- Opening Delimiter -

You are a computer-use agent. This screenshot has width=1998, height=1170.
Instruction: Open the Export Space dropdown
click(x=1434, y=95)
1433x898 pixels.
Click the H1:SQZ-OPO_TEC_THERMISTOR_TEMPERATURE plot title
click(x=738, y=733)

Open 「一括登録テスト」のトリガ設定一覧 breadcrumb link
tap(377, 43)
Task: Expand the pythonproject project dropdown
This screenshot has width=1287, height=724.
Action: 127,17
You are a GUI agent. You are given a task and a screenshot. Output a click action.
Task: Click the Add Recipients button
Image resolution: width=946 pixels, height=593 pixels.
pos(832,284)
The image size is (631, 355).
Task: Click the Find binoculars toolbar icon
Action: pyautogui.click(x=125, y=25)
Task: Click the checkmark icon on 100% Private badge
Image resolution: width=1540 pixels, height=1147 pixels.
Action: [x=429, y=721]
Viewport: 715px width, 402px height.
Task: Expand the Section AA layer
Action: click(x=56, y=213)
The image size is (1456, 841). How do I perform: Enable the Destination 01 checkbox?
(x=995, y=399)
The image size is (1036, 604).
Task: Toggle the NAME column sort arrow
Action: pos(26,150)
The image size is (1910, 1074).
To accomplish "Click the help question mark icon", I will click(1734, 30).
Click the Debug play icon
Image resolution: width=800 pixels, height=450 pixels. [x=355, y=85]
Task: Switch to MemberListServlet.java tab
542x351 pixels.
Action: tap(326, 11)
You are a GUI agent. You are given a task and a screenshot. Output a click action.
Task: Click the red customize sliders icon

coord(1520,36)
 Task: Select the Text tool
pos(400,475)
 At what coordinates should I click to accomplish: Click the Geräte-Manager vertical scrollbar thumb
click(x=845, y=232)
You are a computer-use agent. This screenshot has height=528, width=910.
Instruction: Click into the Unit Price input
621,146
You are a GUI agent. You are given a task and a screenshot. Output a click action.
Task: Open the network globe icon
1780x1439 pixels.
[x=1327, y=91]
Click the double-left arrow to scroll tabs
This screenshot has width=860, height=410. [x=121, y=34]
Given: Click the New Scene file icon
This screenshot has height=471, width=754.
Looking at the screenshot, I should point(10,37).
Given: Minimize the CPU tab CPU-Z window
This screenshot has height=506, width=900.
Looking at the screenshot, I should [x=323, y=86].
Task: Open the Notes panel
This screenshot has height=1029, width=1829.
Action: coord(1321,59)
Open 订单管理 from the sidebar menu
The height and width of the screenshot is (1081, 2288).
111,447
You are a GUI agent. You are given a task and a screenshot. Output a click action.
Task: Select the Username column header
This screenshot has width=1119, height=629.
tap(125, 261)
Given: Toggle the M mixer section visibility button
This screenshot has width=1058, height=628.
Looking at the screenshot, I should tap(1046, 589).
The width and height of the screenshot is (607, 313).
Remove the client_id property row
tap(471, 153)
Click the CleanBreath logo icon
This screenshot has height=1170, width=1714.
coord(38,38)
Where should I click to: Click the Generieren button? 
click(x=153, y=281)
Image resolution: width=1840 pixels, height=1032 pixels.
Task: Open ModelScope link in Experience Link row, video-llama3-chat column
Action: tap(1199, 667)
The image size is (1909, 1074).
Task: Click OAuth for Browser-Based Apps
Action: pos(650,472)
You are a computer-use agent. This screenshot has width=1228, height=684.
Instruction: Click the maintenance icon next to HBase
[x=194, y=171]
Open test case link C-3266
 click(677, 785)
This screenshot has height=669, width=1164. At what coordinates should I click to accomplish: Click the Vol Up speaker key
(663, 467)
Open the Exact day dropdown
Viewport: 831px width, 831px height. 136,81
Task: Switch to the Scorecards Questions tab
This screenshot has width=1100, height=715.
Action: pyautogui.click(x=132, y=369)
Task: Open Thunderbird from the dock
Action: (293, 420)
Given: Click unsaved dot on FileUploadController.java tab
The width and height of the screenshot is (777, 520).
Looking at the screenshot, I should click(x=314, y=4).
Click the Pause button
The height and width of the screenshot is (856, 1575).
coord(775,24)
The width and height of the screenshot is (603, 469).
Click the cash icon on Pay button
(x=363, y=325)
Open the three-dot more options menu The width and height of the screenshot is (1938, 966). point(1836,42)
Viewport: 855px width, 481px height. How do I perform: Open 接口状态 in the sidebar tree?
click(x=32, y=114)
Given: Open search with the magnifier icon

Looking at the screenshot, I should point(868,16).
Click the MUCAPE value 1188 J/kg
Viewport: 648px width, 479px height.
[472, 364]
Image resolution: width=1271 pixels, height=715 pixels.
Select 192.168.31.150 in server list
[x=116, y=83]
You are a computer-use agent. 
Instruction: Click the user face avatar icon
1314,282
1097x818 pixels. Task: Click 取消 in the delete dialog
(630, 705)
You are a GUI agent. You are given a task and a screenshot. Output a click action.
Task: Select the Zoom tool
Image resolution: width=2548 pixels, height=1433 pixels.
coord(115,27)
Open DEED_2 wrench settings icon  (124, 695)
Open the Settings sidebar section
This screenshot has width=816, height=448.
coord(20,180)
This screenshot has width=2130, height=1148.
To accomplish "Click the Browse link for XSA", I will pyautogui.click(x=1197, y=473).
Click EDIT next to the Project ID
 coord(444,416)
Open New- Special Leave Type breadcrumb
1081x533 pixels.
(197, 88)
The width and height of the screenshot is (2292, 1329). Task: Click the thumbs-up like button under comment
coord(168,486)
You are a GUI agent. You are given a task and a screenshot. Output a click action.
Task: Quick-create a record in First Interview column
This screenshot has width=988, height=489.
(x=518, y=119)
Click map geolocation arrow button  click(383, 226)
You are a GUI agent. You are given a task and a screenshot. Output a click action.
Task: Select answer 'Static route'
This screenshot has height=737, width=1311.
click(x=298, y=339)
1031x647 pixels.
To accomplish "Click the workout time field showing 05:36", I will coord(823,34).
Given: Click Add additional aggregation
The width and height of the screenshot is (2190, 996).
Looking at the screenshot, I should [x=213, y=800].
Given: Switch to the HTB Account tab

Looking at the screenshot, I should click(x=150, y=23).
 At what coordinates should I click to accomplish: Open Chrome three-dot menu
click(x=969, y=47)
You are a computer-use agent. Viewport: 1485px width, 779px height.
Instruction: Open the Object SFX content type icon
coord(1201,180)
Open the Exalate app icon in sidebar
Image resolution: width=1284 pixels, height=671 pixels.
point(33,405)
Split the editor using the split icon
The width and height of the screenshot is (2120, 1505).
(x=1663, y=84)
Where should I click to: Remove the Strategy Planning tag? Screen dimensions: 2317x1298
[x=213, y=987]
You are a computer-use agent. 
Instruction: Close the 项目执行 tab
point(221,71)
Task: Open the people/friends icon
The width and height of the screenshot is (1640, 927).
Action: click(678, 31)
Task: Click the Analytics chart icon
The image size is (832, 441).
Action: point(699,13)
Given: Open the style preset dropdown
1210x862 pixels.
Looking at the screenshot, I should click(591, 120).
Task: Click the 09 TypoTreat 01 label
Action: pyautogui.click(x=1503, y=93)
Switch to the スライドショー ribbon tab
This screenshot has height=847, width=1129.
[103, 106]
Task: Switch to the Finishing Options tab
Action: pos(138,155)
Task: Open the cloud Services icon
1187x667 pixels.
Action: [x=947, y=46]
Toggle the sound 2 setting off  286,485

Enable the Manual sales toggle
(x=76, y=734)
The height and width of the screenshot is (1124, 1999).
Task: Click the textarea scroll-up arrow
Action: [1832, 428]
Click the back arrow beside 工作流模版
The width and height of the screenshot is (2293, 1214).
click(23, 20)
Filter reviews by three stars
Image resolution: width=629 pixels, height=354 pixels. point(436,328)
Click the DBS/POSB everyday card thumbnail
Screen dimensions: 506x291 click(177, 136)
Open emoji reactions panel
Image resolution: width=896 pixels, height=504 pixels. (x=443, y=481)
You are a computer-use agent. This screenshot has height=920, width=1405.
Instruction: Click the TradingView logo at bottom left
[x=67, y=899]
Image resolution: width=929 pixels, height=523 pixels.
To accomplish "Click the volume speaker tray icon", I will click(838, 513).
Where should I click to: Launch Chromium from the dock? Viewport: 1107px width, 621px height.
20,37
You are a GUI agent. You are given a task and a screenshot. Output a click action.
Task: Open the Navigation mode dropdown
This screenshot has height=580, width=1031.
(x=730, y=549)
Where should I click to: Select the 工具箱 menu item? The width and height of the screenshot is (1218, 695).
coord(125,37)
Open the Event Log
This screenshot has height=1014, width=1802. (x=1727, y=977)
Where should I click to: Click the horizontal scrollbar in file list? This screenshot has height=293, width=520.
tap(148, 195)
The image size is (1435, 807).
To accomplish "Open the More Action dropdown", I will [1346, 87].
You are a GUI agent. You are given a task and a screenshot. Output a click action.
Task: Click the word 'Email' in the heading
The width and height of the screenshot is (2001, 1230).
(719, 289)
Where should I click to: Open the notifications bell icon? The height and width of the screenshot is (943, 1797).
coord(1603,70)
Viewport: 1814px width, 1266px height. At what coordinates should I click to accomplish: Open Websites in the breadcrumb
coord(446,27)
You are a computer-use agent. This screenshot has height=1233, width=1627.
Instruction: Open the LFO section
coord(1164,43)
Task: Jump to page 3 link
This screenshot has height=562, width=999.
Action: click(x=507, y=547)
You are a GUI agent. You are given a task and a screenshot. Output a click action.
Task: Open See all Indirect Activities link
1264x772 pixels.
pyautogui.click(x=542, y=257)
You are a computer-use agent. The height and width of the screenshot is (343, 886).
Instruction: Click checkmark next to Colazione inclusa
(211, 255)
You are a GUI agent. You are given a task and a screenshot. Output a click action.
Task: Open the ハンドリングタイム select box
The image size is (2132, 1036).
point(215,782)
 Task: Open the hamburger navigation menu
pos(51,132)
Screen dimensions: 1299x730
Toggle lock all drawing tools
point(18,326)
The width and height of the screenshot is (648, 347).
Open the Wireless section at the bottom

- Closing Delimiter -

#### [WORK ITEM]
Exactly as written, repeat each line from the beginning of the data above to the line containing "Task: Click the checkmark", inclusive.

#### [OUTPUT BELOW]
You are a computer-use agent. This screenshot has width=1998, height=1170.
Instruction: Open the Export Space dropdown
click(x=1434, y=95)
1433x898 pixels.
Click the H1:SQZ-OPO_TEC_THERMISTOR_TEMPERATURE plot title
click(x=738, y=733)

Open 「一括登録テスト」のトリガ設定一覧 breadcrumb link
tap(377, 43)
Task: Expand the pythonproject project dropdown
This screenshot has width=1287, height=724.
Action: 127,17
You are a GUI agent. You are given a task and a screenshot. Output a click action.
Task: Click the Add Recipients button
Image resolution: width=946 pixels, height=593 pixels.
pos(832,284)
The image size is (631, 355).
Task: Click the Find binoculars toolbar icon
Action: pyautogui.click(x=125, y=25)
Task: Click the checkmark icon on 100% Private badge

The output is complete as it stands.